A simple urine test for kidney cancer will soon be possible, say a group of researchers.
While kidney cancer patients, the team of researchers at Washington University School of Medicine in St. Louis has identified a pair of proteins excreted in the urine that could lead to earlier and more accurate diagnosis of the disease.
The research, published online in the May issue of Mayo Clinic Proceedings, is the first to identify proteins secreted in urine that appear to accurately reveal the presence of about 90 percent of all kidney cancers.
Currently, there is no diagnostic test for kidney cancer. About 80 percent of kidney tumors are discovered incidentally, during a CT scan or ultrasound test that has been ordered for an unrelated abdominal complaint.
"Kidney cancer is a silent and frequently fatal cancer," says principal investigator Evan D. Kharasch, MD, PhD. "More than 80 percent of patients die within two years of diagnosis, and more than 95 percent die within five years because by the time the cancer is detected, it often has spread beyond the kidney. When it is identified early, however, kidney cancer is curable in a very high percentage of individuals."
Kharasch and co-investigator Jeremiah J. Morrissey, PhD, looked at urine samples from 42 patients who became aware that they had kidney cancer during an abdominal imaging test and from 15 individuals who did not have cancer but were scheduled for surgery. Another 19 healthy volunteers were included who were not having surgery of any kind.

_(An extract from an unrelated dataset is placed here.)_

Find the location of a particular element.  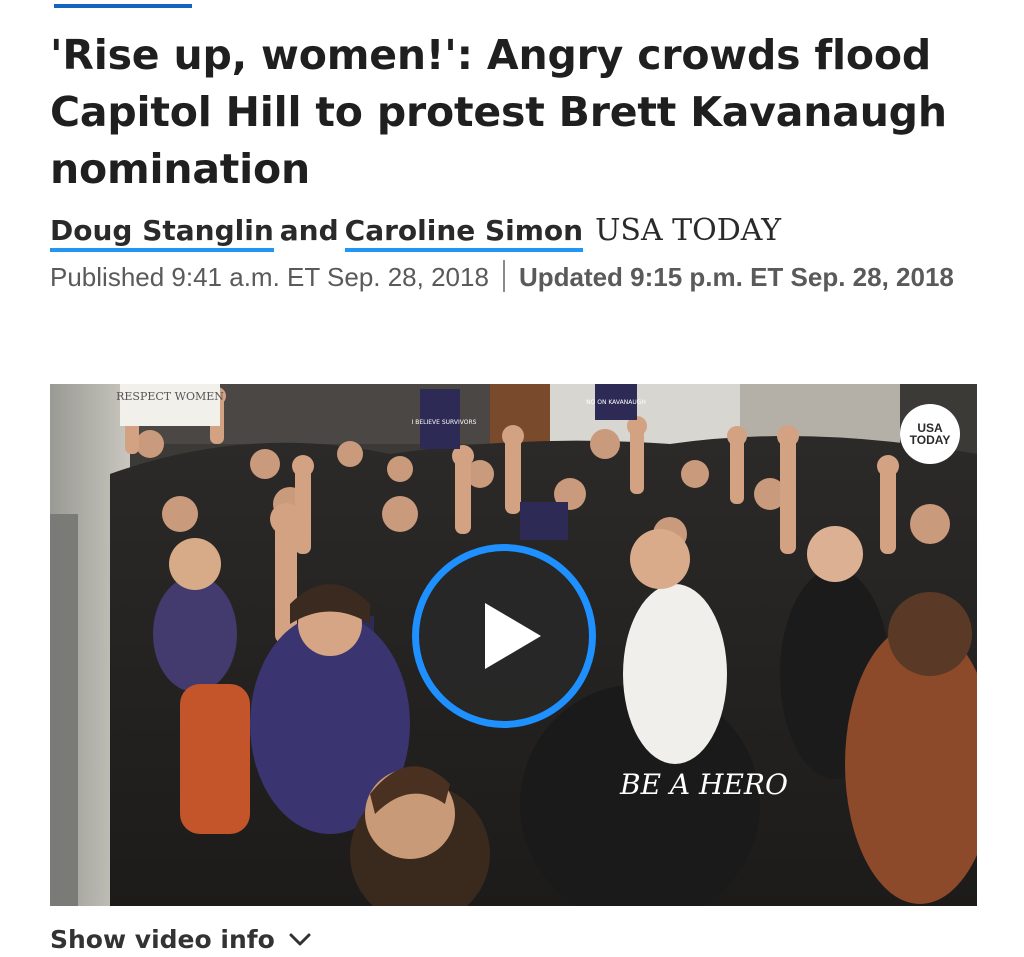

play-button is located at coordinates (504, 636).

The researchers focused on two proteins that previously had been found in kidney tumors: aquaporin-1 (AQP1) and adipophilin (ADFP). They discovered large amounts of those proteins in urine samples from kidney cancer patients.
The AQP1 or ADFP proteins were not elevated in healthy individuals or surgery patients without cancer. The researchers also found that when the kidney tumors were removed, AQP1 and ADFP levels in the urine declined precipitously.
"We believe that in the same way we use mammograms to screen for breast cancer and blood tests to screen for prostate cancer, we may have the opportunity to detect these proteins in urine as a way to screen for kidney cancer," Kharasch says.
Kharasch, vice chancellor for research at Washington University, the Russell D. and Mary B. Shelden Professor of Anesthesiology and director of the Division of Clinical and Translational Research in the Department of Anesthesiology, has been working with lead author Morrissey, a research professor of anesthesiology, to detect kidney cancer at an earlier stage.
"When patients come to surgery, it tends to be late in the process, and many already have progressed to a stage where the prognosis is pretty bleak," says Morrissey.
Screening patients to find kidney cancer when it is still small and treatable could save a number of lives and preserve kidney function in many people. It also may represent the difference between losing an entire kidney or extracting only a tumor while sparing healthy portions of the organ."